▶ [Screenshot grounding data]
<<<<
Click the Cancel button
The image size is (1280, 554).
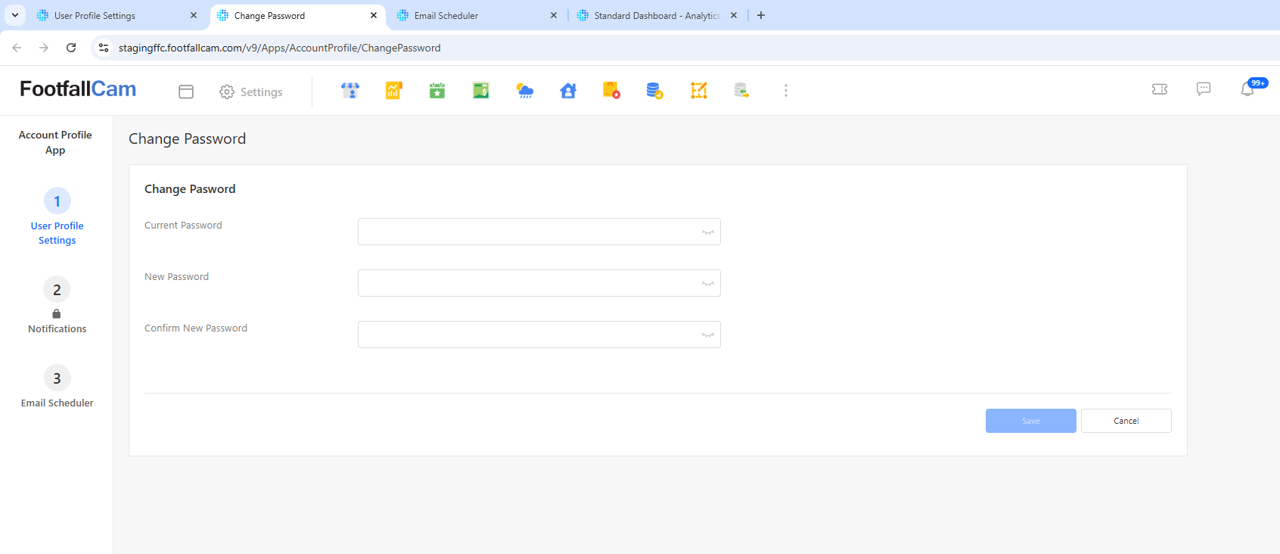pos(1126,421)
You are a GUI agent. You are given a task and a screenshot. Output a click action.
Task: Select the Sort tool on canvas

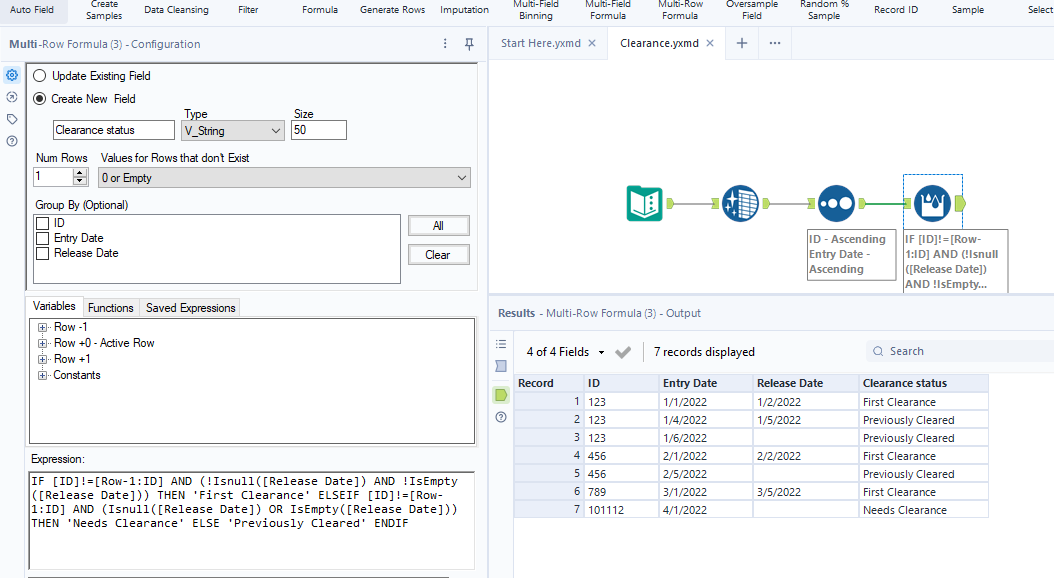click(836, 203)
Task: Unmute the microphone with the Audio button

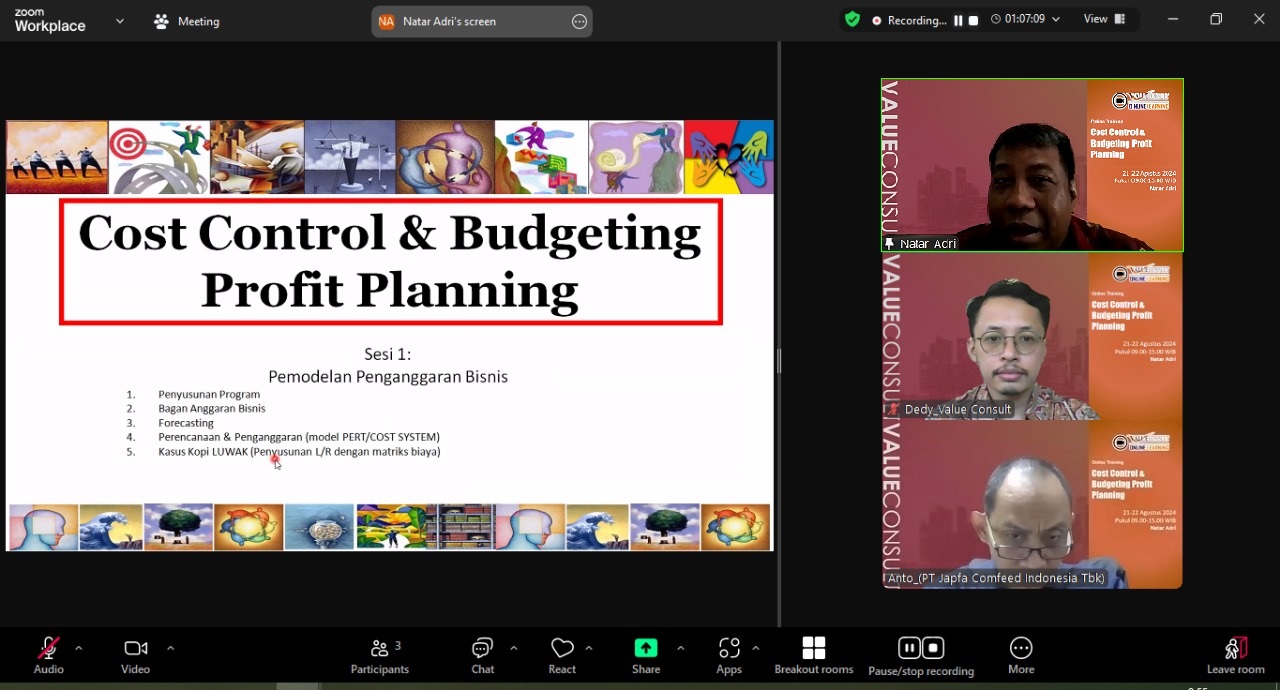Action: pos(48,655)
>>>>
▶ [EXERCISE] Starting at the line that contains "Task: Select the Sort tool on canvas" and ending with the last line of the data, transcribe every line exactly; skip the pictures.

▶ [RESULT FOR THIS EXERCISE]
Task: Select the Sort tool on canvas

click(836, 203)
Task: Unmute the microphone with the Audio button

Action: pos(48,655)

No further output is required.